* Material provided:
----------

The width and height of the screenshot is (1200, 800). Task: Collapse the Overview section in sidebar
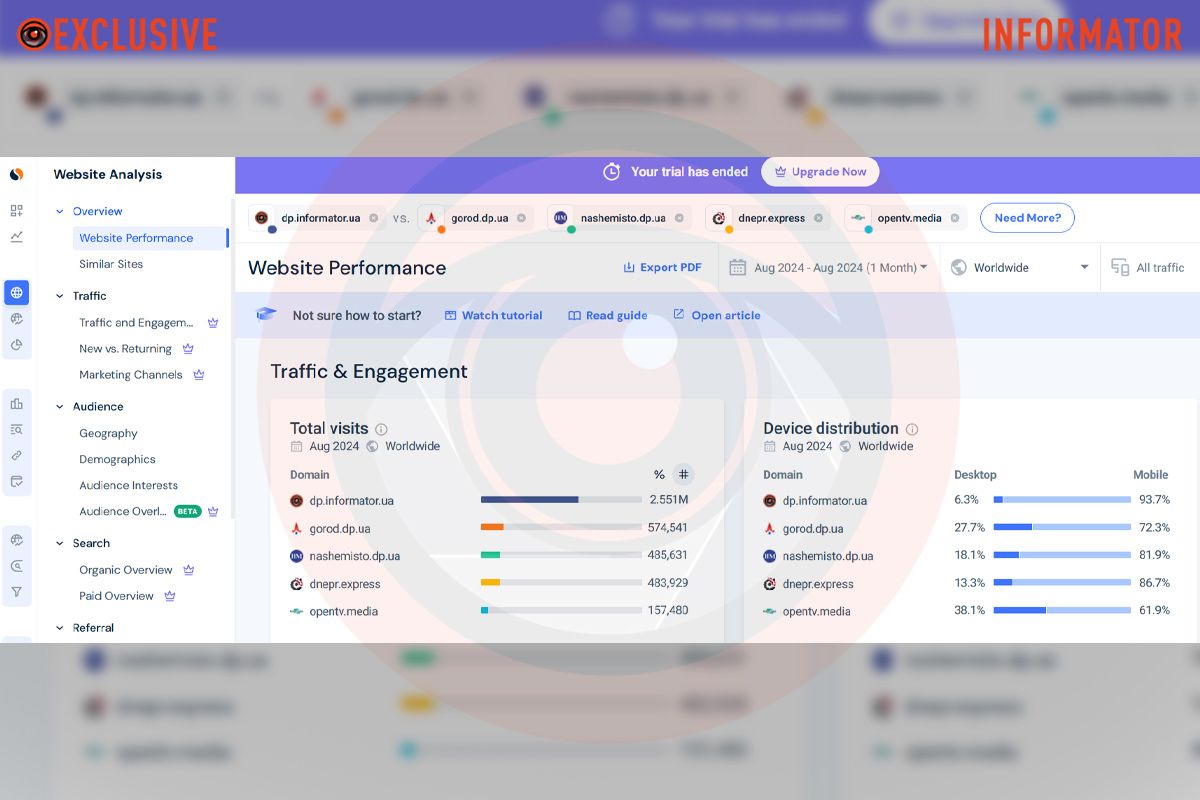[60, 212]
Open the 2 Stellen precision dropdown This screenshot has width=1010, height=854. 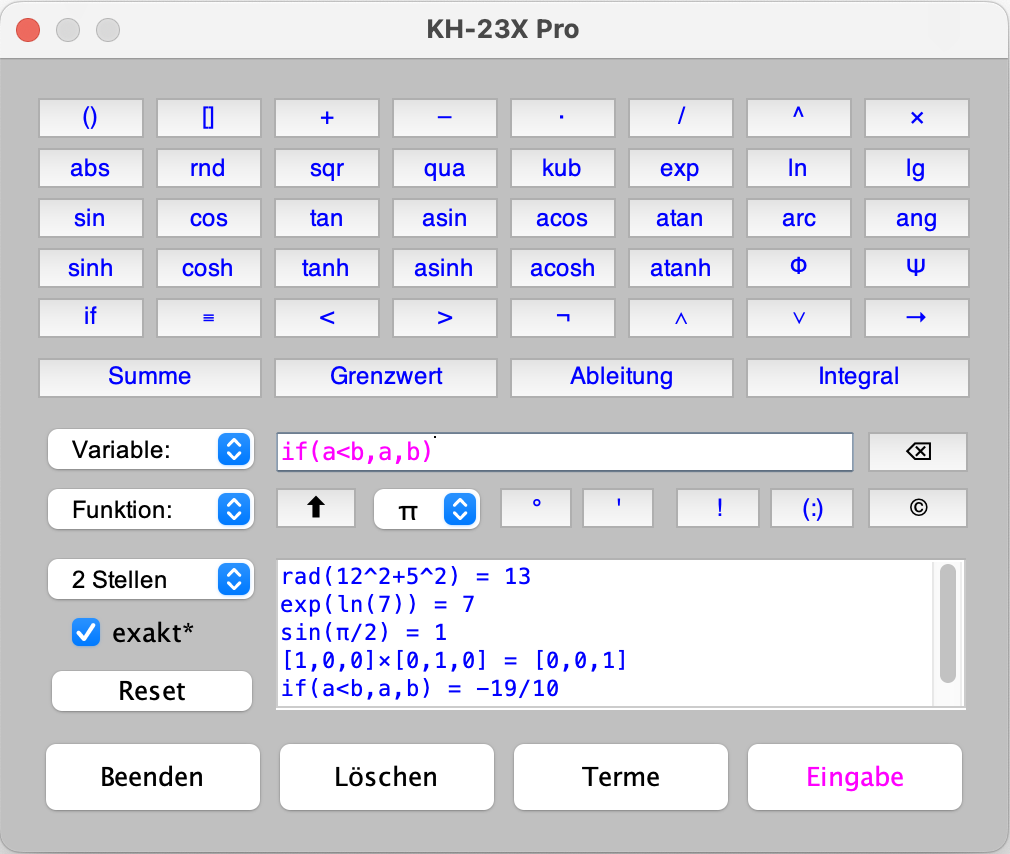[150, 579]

----------

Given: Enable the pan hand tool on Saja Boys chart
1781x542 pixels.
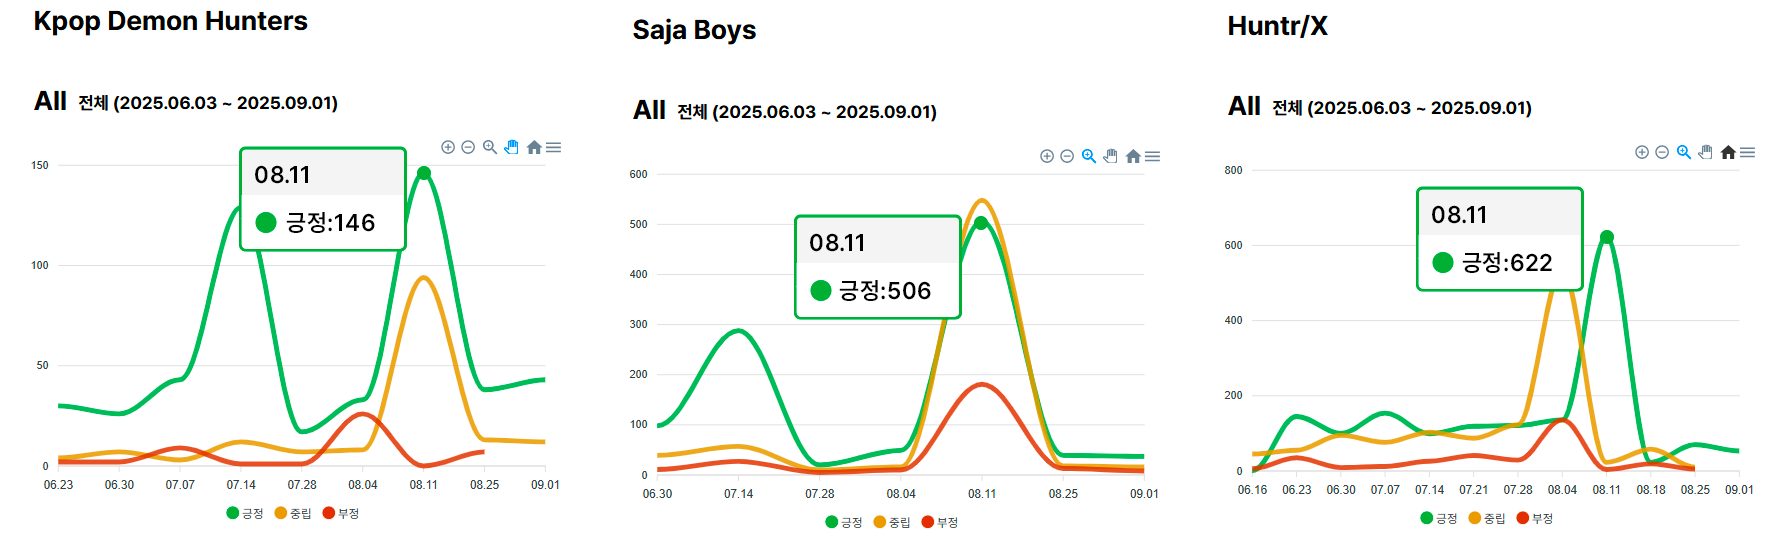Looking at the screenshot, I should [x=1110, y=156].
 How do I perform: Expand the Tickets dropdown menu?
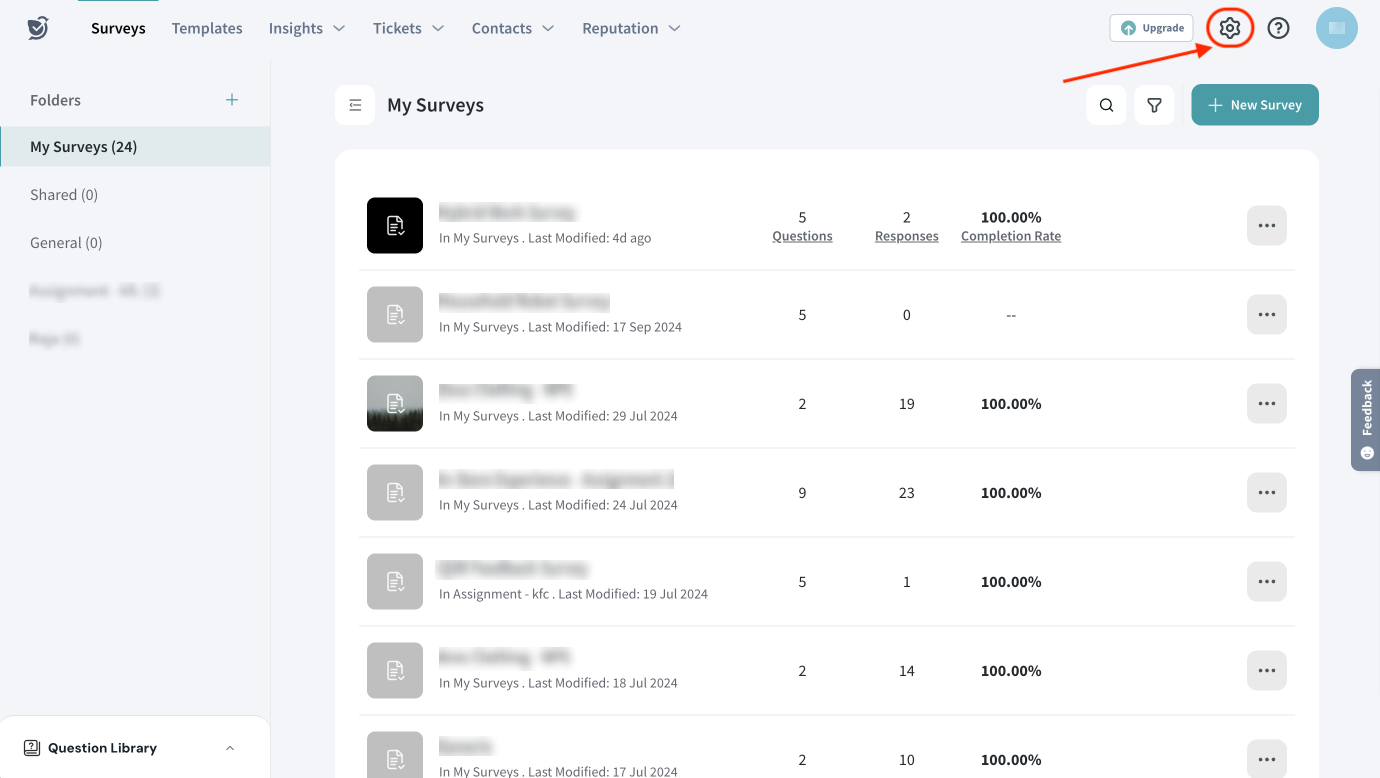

----------

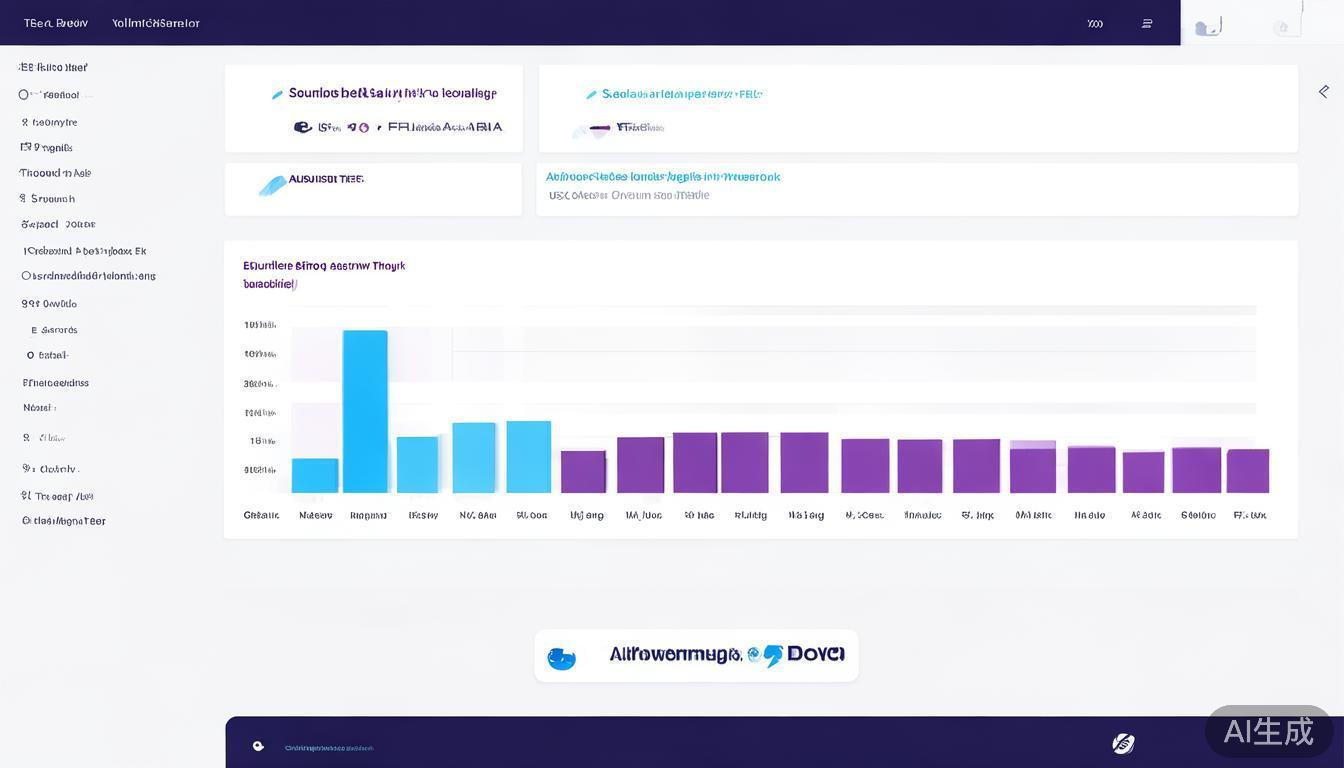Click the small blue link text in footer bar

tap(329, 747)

----------

* What you should do:
Would you output only the span of the records above that opens with the line containing "1781x542 pixels." and closes with the line containing "How do I perform: Expand", ends included and pictures dropped?

* Completed exercise:
1781x542 pixels.
Looking at the screenshot, I should [x=1110, y=156].
 How do I perform: Expand the Tickets dropdown menu?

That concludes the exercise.